A few years ago, a friend told me a story about this woman out west who started a business after her husband cheated on her, then divorced her and left her broke. She was pissed off and who would blame her? She needed to vent in a rage-fueled, physical kind of way so she created this rental space where people can go to exorcise their frustrations. You could apparently rent safety goggles, gloves, and a sledgehammer, I was told, and then you got like an hour in a space where you could literally smash the bejesus out of stuff. I think of this story every time I rage clean my house. But recently, I discovered rage gardening and I am sure it feels exactly like being in that rental space.

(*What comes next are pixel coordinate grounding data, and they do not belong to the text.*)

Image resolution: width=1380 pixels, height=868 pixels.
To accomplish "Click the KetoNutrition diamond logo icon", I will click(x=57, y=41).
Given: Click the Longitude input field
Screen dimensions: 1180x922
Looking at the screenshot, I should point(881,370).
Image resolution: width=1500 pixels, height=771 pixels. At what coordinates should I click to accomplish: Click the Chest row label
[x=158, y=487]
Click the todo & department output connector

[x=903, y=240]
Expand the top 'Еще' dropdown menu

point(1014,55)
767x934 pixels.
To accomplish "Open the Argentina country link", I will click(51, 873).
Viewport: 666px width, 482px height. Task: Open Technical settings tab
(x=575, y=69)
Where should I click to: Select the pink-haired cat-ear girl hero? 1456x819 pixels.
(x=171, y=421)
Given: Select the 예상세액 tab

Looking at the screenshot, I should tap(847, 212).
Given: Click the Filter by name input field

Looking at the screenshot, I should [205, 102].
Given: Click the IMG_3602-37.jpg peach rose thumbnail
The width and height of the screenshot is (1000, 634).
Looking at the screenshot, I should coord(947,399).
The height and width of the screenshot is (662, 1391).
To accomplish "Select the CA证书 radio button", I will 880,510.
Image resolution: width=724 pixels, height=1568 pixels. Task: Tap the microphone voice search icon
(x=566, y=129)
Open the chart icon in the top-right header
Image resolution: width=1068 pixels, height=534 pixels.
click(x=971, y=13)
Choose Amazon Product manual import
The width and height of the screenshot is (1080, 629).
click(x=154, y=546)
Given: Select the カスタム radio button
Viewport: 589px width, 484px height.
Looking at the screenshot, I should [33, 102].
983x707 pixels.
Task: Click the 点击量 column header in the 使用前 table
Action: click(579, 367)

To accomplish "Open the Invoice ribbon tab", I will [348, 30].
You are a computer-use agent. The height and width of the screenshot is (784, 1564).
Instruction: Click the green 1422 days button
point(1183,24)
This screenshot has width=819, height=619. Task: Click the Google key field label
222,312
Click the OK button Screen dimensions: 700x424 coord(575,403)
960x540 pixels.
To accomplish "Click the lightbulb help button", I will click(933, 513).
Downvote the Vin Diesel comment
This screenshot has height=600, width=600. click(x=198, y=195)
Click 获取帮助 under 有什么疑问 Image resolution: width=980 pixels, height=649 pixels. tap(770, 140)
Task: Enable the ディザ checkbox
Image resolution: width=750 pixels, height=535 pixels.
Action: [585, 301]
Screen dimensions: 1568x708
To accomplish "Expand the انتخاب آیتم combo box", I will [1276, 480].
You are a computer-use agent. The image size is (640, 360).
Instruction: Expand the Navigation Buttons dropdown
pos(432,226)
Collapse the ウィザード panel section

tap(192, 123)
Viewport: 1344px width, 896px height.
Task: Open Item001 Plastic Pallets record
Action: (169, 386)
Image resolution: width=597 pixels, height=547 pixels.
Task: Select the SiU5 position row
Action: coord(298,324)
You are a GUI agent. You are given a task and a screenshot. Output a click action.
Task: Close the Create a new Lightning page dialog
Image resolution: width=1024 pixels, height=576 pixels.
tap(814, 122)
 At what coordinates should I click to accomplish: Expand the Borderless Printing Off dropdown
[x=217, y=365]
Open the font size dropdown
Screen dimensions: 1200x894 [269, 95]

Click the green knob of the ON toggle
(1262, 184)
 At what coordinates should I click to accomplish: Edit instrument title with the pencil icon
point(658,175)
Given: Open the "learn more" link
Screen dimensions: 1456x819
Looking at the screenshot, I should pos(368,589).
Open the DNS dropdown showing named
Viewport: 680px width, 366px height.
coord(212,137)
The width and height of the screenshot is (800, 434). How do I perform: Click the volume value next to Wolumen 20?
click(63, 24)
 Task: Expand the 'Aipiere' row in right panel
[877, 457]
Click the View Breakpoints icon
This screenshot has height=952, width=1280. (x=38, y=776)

Trying rage gardening for the first time felt a lot like how I imagine those newly divorced women out west must feel as they smash vases and put holes in walls. Rage cleaning has been my go-to ever since becoming a mother. The house gets absolutely trashed by my kids and I get so flustered by trying to keep up that I eventually explode into a whirling dervish of mops and vacuums all while blasting music and feeling relieved that I booted my family out for an afternoon. The house gets cleaned and stays that way until the kids come home and immediately go about destroying it again. 

But rage gardening? This is a full-contact sport. There is something exceedingly therapeutic about stabbing the ground with a pitchfork while the sun beats down on my sweaty brow. Dirt gets everywhere. Rocks and weeds go flying. Sweat drips, soaking my shirt. I might even earn a blister. 

Working outside with my hands means taking in deep breaths of fresh air. My blood gets pumping, which I am absolutely sure means that I am burning calories. Physically exerting myself outside feels like I am connecting with my own body while also straight up exhausting myself. 

The earth and sun must have some magical mojo that can cure a bad mood. I spent hours turning over sod with a pitchfork until my shoulders burned. I ripped out weeds while hunched over on my hands and knees. I sprayed my face and filthy feet with the garden hose and felt more alive than I have in years. 

By the time I was finished cleaving a new path toward calm, I could see the fruit of my labor in front of me; a lovely small patch of earth with rows of new seed and small neat piles of rocks. It felt like the best immediate form of therapy and exhausted me both physically and emotionally.

I don’t know if that little rental space out west still exists, but I know that mental and emotional space that spurred its inception. Motherhood is damn hard and when there is no time left in a day for self-care, feelings of frustration and even resentment can build up. Every mom deserves to find that one thing that makes her happy, calms her down, and centers her energy in a healthy way.  For me, this means hardcore physical movement that goes beyond an elliptical machine and a laundry basket. I need to work until I sweat out my bad vibes. Because THAT makes me a happy mom.